A dashboard meta-model has been developed to tackle the personalization of these
tools. The meta-model could be seen as a conceptual artifact that supports the design
and development processes of dashboards. However, in this case, the meta-model is
used as an input for an automatic generative process of information dashboards.
The meta-model can be instantiated through the Eclipse Modeling Framework
(EMF), thus obtaining a concrete model of a concrete Learning Analytics dashboard
(an M1 model, Fig. 8).
Fig. 8. Meta-model organization following the OMG architecture.

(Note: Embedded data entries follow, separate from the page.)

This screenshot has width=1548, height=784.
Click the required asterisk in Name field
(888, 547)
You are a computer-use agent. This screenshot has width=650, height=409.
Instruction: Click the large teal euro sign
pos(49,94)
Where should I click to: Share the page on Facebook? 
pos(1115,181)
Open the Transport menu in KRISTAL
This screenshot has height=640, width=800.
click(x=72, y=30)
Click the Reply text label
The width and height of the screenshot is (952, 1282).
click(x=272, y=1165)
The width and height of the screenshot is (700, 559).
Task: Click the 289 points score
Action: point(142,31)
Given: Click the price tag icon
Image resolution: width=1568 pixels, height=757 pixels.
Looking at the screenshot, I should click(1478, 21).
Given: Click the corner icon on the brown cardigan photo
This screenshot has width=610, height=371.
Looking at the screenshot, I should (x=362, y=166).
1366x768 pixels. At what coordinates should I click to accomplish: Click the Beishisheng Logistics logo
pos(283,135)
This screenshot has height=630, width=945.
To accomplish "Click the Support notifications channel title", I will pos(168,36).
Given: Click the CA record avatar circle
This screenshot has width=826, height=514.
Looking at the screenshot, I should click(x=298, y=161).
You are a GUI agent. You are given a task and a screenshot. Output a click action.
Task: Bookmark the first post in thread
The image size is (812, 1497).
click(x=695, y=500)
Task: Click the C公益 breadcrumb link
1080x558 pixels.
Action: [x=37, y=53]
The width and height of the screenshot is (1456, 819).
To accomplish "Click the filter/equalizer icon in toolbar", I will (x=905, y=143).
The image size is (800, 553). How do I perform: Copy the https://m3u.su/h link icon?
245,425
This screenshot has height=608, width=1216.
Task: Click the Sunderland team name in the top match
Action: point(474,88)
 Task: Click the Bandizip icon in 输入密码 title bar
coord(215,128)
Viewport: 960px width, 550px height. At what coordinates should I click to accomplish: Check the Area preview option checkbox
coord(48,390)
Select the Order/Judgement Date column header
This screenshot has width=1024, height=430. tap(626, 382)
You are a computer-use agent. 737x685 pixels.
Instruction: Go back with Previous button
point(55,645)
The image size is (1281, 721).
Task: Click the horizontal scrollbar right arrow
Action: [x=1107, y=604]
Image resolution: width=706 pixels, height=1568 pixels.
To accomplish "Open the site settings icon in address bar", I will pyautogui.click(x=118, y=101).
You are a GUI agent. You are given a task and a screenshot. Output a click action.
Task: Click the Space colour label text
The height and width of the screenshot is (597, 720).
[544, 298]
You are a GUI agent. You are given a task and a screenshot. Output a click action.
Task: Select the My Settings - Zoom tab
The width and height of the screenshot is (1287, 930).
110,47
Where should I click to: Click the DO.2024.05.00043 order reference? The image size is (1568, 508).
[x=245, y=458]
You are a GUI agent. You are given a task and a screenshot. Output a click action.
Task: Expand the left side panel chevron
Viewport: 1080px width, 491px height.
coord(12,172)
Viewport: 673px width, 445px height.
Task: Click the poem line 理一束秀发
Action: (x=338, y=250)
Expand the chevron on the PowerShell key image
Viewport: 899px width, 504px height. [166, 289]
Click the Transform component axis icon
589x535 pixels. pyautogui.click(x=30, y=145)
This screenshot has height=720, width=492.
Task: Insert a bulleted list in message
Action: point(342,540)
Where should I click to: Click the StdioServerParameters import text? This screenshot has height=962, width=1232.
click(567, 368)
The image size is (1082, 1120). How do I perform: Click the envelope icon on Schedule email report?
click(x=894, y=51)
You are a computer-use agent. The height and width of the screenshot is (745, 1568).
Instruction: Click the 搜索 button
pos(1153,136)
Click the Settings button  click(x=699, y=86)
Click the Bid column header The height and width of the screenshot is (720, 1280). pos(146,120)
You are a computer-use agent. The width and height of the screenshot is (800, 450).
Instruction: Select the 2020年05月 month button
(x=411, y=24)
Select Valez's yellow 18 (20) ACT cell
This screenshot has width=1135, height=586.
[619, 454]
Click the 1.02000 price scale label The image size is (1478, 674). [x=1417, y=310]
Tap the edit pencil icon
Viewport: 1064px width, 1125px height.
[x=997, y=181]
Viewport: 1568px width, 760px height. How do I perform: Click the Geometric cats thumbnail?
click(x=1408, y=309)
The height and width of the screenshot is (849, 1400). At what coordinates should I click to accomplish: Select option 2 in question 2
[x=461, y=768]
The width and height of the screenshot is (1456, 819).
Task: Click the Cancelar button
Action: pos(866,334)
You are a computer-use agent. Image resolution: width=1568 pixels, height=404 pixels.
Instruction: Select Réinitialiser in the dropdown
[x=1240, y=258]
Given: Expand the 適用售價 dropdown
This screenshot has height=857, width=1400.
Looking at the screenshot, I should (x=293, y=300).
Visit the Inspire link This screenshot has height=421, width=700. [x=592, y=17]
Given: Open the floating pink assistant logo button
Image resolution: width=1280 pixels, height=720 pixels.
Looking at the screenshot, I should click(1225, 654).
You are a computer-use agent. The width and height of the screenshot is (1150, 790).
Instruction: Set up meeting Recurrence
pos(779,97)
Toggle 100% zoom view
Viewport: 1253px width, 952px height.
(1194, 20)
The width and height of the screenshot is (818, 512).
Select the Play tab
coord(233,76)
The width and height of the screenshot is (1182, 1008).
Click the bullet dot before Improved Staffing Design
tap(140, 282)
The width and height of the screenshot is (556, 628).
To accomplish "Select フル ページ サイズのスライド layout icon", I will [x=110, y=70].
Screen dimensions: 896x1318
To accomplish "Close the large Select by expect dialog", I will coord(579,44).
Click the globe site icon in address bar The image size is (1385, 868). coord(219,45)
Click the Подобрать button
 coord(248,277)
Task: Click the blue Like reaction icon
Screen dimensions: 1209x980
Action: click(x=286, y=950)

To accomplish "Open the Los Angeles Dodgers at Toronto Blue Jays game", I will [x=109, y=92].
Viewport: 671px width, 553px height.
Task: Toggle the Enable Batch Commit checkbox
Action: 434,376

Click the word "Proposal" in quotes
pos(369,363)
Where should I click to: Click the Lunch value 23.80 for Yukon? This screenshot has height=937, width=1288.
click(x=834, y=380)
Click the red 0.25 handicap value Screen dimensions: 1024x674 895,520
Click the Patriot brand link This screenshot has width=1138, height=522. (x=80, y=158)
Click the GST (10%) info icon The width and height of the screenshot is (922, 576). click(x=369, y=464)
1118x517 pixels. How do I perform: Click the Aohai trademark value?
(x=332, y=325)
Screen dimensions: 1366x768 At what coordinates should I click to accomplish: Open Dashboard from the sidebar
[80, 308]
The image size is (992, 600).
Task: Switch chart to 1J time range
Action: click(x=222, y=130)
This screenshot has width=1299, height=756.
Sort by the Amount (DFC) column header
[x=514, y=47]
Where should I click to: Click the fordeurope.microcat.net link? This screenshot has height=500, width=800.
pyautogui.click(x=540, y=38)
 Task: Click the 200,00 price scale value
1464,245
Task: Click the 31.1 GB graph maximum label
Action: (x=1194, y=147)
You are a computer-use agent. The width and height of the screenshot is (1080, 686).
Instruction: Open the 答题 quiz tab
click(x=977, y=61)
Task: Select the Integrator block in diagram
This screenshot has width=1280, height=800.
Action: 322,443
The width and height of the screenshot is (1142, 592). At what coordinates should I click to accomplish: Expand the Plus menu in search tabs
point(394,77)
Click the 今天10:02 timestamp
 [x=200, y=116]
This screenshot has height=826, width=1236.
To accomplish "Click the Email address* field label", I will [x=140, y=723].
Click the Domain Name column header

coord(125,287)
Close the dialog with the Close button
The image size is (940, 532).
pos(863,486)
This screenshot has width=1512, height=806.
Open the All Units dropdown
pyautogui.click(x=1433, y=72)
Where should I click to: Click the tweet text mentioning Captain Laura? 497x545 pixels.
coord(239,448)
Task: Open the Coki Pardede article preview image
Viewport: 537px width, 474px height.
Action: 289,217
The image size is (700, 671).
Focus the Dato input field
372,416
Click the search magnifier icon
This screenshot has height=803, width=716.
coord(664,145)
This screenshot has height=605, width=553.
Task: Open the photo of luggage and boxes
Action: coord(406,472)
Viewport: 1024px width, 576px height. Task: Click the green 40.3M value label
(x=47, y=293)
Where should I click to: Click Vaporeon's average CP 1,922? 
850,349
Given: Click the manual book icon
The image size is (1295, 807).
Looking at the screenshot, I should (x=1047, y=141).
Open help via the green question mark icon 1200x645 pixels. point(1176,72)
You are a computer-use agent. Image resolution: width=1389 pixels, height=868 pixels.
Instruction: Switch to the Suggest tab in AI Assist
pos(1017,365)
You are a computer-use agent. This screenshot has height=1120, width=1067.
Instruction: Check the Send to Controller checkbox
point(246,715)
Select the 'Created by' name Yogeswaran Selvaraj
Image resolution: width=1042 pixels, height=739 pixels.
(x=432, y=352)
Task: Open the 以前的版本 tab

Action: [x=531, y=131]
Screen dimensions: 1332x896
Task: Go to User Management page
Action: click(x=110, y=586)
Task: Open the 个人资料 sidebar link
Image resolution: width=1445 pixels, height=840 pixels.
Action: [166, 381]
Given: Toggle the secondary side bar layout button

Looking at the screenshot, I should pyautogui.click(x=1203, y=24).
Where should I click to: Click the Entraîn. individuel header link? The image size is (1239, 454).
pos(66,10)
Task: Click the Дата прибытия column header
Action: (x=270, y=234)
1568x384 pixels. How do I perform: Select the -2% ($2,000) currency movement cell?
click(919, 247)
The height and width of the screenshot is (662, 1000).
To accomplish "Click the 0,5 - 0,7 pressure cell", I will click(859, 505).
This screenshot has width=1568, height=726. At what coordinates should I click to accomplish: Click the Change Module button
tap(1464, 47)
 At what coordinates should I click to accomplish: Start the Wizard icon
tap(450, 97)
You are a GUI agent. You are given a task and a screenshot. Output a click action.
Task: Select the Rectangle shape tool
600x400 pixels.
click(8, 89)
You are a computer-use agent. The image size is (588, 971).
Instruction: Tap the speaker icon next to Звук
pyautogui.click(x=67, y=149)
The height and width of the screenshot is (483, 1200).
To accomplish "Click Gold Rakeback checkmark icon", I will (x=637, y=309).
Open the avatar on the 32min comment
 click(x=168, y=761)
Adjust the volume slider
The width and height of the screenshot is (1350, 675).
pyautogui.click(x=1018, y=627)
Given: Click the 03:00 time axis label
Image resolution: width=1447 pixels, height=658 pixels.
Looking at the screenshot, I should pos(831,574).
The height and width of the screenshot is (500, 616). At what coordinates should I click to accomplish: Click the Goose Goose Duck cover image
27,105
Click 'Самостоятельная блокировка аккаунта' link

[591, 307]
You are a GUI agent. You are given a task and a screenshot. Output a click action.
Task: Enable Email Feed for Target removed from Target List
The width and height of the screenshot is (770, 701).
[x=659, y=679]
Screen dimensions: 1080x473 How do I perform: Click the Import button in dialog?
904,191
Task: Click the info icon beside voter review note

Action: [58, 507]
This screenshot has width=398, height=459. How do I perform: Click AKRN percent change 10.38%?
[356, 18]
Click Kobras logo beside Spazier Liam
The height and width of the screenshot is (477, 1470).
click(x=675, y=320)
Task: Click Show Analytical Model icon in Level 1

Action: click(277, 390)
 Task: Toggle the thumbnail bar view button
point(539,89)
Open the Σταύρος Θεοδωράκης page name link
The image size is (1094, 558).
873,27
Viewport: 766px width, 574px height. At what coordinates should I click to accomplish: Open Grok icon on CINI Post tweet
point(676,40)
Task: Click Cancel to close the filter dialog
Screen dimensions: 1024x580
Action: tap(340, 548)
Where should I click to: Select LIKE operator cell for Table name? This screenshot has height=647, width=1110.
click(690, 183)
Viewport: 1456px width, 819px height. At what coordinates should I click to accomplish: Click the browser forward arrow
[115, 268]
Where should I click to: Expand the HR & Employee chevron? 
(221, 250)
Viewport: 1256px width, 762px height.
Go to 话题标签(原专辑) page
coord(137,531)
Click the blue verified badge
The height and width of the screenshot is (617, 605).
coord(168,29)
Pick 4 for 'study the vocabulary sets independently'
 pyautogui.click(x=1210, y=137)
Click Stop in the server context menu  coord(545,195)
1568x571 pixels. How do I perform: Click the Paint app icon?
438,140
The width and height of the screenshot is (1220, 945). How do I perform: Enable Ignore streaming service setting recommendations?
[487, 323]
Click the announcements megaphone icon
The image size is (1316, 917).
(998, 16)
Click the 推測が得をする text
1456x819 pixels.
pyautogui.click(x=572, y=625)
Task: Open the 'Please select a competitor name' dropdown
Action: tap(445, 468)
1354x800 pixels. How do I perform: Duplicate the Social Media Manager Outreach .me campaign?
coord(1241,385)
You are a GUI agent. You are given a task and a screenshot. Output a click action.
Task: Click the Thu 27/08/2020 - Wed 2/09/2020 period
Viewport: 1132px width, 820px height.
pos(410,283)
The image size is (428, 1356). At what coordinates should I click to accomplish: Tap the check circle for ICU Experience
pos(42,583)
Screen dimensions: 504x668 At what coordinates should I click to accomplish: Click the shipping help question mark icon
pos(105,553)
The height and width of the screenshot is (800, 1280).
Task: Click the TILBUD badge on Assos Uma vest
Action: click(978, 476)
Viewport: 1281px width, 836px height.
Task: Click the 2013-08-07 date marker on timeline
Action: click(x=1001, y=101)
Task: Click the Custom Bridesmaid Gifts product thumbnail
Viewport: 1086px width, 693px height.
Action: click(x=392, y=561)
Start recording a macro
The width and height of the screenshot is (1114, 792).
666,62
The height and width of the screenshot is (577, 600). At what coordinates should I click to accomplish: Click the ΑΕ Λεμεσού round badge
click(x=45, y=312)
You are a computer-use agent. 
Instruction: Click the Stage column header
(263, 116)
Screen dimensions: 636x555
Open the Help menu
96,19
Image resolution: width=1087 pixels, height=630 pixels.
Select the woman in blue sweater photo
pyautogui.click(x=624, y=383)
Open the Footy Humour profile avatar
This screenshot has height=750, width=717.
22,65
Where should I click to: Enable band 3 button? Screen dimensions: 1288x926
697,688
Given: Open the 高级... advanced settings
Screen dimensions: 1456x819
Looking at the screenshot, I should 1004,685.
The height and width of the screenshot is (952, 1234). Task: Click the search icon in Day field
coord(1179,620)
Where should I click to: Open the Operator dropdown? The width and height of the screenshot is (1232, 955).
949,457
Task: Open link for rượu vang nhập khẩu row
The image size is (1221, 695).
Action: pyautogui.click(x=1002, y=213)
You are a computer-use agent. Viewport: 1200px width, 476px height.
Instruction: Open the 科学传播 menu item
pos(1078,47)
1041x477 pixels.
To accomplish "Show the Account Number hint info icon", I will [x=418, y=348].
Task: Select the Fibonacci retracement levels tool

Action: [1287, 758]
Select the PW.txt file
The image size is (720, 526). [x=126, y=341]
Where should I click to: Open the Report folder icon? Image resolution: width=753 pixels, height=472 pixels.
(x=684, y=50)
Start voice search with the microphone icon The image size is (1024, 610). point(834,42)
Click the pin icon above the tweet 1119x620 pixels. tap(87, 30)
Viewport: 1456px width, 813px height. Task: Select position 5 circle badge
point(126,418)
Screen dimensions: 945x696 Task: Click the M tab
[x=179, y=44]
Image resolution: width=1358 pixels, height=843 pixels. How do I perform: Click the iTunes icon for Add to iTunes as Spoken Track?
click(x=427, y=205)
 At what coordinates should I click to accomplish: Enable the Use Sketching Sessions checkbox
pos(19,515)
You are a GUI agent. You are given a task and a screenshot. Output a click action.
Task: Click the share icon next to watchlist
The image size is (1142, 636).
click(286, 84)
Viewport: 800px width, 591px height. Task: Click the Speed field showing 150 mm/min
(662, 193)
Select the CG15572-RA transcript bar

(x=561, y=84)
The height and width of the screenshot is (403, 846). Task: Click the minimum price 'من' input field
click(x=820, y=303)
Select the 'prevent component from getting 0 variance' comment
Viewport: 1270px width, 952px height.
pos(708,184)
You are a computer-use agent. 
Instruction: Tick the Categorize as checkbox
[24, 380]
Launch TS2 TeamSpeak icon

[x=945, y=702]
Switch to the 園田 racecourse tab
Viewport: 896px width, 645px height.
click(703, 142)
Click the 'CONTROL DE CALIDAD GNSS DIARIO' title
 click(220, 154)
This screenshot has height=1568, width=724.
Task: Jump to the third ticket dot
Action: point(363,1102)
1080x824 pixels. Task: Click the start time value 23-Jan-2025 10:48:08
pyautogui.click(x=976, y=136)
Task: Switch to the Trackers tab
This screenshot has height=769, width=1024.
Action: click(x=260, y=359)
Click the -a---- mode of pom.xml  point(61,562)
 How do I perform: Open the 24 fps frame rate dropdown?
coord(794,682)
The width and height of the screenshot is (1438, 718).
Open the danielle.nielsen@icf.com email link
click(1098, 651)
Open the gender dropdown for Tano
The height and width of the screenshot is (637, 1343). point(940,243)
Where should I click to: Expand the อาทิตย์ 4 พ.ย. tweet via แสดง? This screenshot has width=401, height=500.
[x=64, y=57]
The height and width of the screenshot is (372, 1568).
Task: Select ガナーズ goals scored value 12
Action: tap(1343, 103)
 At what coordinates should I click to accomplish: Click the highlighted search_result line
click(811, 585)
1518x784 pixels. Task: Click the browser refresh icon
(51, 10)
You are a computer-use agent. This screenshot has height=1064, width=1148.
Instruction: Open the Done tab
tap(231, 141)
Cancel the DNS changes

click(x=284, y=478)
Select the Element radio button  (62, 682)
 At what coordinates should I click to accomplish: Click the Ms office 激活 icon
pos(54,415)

The obtained instance is the input for a dashboard generator, which arranges a set of
software assets to compose a dashboard that matches the instance characteristics and
features.
This work is focused on the definition of interaction patterns through the meta-model
to obtain fully interactive dashboards. Interaction patterns are necessary to deliver good
levels of user experience, as well as to improve the visual analysis process [27].
Interactions have been included in the meta-model through two conceptual classes,
Event, and Effect, which define the events that the component will be listening to and
the effects that the data point selections will have on their visual representation.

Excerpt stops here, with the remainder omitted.